Filter the entries below and copy every line that contains the string "horizontal". Letter case counts.

>> begin THE DATA

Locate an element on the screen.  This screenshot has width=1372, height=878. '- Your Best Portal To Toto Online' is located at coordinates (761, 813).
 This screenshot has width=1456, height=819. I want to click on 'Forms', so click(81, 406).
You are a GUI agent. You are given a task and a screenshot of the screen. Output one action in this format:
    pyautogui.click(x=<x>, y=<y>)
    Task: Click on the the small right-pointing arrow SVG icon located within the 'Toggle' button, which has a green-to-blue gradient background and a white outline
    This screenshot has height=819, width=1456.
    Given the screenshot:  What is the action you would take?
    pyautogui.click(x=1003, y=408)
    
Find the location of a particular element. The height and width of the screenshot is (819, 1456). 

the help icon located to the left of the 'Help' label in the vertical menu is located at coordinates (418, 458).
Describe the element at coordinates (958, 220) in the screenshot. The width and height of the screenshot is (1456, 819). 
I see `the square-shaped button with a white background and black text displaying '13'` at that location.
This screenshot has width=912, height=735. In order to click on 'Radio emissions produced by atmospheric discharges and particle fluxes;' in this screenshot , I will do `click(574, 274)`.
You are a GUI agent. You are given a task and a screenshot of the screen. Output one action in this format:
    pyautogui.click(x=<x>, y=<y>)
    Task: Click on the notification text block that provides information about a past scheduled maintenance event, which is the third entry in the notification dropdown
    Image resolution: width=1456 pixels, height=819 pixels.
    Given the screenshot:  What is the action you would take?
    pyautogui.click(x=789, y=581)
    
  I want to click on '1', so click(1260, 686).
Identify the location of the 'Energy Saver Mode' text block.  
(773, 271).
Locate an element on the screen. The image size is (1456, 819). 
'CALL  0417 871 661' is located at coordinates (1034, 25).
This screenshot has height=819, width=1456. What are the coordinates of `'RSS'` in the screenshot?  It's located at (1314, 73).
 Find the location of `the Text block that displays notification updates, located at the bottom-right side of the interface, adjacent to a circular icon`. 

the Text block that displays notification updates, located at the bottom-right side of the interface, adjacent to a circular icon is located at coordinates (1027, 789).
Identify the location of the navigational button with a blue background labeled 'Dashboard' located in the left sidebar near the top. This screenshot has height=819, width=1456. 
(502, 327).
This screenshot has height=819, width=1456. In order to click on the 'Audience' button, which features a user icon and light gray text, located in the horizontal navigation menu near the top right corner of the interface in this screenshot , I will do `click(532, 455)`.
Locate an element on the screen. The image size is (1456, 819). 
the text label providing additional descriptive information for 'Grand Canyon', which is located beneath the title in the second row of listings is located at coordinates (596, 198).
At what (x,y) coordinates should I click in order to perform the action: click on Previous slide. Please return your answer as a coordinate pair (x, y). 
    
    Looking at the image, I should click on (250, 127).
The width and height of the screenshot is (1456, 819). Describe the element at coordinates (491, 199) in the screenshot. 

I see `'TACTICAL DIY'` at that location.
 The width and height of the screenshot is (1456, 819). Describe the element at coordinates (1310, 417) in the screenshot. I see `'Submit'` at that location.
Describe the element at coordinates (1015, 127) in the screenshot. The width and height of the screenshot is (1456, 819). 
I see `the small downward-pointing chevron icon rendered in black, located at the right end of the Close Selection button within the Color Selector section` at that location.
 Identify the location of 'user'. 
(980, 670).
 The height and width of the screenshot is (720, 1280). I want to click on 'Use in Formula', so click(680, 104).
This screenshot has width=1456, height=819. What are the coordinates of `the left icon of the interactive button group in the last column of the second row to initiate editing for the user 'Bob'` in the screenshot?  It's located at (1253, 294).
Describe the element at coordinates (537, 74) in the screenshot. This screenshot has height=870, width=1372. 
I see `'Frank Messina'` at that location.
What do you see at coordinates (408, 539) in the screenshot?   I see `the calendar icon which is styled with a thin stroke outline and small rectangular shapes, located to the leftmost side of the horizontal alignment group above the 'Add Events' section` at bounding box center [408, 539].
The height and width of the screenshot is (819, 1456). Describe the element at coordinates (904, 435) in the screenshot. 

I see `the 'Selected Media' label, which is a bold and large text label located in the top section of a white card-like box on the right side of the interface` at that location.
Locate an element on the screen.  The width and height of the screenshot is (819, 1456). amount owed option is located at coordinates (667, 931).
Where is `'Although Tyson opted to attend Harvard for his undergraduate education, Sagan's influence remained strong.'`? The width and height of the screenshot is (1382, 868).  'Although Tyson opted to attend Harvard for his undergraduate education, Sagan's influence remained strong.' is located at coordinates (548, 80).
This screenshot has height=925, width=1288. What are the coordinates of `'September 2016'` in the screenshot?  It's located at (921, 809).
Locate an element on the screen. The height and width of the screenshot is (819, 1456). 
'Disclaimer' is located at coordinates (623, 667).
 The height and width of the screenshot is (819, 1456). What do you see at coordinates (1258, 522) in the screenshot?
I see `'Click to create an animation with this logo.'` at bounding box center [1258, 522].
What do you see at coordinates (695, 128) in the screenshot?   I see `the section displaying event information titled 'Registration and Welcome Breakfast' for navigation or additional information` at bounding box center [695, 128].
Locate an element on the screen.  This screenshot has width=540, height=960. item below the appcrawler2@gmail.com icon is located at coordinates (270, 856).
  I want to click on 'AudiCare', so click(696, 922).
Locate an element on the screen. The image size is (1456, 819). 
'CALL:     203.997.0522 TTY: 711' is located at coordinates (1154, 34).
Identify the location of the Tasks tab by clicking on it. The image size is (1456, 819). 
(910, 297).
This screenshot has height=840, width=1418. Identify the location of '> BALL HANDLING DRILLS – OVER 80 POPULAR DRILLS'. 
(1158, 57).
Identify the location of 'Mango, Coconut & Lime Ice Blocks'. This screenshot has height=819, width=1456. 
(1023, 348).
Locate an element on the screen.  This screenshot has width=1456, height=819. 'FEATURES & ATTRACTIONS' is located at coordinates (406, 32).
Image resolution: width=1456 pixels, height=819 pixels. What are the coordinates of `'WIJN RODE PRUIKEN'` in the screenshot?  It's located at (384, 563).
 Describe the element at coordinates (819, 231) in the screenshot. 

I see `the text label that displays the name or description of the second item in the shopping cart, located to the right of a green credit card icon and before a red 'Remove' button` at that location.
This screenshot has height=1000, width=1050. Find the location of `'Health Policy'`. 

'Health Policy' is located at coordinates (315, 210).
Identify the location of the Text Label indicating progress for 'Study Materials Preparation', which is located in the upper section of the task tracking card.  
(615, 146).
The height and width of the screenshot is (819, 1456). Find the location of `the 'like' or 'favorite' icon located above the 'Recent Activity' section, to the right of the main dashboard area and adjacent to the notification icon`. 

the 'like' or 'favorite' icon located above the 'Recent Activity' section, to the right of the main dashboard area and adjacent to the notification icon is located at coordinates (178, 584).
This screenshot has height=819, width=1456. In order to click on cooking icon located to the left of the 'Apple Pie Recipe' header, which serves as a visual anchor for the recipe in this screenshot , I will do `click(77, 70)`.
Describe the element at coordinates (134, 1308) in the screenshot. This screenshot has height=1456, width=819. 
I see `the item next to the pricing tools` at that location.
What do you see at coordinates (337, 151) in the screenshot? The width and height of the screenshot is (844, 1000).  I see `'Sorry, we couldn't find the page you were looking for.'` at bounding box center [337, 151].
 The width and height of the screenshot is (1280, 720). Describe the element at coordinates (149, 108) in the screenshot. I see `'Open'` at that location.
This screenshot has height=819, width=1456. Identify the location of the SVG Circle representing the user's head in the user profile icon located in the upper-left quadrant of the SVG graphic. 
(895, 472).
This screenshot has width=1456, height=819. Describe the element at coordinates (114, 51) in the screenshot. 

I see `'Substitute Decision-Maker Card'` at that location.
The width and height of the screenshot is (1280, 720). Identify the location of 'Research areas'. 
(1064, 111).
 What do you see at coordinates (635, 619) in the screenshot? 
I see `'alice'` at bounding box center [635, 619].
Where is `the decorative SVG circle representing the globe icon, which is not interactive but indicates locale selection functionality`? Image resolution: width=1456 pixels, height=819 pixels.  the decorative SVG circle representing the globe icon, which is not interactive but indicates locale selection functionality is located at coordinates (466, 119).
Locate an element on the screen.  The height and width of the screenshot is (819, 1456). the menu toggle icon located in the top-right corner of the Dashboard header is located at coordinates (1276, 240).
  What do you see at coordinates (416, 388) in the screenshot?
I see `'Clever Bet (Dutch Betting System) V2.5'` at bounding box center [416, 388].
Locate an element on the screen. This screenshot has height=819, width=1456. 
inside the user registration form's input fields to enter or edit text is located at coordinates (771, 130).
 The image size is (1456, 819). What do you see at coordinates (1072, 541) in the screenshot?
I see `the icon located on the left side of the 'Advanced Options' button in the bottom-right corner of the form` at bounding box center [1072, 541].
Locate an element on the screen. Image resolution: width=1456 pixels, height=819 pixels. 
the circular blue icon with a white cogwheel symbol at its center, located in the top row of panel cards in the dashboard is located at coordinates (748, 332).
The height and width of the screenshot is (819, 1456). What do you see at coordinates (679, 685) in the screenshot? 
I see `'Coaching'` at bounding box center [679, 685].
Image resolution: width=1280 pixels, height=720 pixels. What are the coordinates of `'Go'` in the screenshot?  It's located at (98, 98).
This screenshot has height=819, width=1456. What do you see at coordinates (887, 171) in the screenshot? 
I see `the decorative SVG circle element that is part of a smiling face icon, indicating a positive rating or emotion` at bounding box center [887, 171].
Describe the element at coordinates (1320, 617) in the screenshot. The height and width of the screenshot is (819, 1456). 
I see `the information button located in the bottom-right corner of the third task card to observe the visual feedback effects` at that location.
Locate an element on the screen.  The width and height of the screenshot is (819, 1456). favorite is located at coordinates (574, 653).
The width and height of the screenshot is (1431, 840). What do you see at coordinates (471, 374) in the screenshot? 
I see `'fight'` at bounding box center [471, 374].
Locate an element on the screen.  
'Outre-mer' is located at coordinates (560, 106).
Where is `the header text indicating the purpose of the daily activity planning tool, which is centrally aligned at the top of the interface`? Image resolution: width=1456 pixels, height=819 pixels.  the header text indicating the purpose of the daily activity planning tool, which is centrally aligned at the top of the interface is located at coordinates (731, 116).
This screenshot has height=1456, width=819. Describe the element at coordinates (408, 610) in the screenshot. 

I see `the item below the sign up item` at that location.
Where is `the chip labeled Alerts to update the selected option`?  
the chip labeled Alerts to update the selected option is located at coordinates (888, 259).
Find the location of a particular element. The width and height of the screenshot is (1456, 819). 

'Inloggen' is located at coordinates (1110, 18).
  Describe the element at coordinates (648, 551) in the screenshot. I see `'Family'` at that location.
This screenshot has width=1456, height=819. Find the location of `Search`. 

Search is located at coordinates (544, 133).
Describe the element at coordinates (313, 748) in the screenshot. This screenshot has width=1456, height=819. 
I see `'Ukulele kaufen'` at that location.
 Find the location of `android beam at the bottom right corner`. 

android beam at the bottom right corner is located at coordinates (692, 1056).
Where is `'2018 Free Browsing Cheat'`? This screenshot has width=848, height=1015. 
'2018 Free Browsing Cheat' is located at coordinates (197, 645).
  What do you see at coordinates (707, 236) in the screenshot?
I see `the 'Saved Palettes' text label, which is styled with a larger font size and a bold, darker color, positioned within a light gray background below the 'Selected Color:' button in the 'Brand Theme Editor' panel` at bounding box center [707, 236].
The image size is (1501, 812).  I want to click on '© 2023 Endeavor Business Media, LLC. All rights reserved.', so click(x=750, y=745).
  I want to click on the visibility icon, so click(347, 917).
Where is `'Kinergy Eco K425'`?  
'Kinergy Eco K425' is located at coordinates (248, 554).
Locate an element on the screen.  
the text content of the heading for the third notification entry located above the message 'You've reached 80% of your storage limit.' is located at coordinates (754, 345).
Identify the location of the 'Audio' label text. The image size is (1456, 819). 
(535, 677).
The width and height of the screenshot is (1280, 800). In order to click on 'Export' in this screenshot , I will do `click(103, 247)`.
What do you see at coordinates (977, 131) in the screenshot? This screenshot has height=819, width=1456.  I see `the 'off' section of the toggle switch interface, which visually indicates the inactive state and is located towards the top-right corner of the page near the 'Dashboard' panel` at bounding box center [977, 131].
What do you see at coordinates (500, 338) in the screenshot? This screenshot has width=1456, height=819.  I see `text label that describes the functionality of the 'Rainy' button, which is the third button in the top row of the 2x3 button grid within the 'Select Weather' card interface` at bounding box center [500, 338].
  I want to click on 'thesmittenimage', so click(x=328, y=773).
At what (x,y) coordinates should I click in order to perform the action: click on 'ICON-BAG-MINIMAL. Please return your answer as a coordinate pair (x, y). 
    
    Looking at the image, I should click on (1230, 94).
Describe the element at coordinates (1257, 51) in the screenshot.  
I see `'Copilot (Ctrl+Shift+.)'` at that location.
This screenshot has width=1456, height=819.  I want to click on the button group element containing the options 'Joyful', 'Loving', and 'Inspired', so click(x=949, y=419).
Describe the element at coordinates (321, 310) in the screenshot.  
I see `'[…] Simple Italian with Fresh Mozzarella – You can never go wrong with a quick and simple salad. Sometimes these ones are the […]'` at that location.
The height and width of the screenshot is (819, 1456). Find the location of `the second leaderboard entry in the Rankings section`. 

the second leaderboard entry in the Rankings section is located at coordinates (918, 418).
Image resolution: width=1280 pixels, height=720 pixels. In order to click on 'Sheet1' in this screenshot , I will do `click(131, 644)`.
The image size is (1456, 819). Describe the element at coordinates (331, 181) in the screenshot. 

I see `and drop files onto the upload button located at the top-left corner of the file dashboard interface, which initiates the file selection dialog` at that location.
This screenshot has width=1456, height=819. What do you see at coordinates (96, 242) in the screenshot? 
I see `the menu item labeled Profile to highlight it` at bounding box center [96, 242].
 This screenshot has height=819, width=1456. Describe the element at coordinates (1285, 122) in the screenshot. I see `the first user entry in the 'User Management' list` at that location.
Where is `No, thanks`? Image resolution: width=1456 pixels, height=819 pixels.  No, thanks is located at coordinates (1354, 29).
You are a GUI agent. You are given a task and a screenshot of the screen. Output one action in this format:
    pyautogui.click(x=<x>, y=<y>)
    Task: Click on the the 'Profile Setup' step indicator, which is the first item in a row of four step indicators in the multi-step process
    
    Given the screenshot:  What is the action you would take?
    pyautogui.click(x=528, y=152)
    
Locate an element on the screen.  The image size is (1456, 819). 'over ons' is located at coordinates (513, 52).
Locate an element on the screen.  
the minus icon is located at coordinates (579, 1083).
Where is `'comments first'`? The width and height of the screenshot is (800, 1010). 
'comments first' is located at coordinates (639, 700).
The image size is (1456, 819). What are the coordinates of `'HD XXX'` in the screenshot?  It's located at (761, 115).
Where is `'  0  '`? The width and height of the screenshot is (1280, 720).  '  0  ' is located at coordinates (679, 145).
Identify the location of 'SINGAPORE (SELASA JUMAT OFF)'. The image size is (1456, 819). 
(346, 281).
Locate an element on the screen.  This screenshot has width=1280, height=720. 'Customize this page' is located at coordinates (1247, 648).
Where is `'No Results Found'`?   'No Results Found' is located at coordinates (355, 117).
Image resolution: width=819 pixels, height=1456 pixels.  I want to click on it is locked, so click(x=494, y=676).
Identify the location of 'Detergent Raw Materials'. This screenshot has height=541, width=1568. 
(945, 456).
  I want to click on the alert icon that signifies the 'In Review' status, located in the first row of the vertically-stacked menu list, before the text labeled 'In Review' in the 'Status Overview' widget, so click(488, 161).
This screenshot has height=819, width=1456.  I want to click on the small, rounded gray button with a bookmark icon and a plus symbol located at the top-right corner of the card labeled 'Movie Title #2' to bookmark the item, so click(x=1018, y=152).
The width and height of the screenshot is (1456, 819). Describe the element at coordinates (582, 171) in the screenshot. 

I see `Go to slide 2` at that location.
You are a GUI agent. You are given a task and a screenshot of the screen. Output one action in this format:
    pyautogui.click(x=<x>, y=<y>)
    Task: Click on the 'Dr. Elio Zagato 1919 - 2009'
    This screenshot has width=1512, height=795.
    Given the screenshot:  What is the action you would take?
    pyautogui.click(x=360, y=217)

>> end THE DATA

RESULT OF THIS TASK →
This screenshot has height=819, width=1456. In order to click on the 'Audience' button, which features a user icon and light gray text, located in the horizontal navigation menu near the top right corner of the interface in this screenshot , I will do `click(532, 455)`.
What do you see at coordinates (408, 539) in the screenshot?   I see `the calendar icon which is styled with a thin stroke outline and small rectangular shapes, located to the leftmost side of the horizontal alignment group above the 'Add Events' section` at bounding box center [408, 539].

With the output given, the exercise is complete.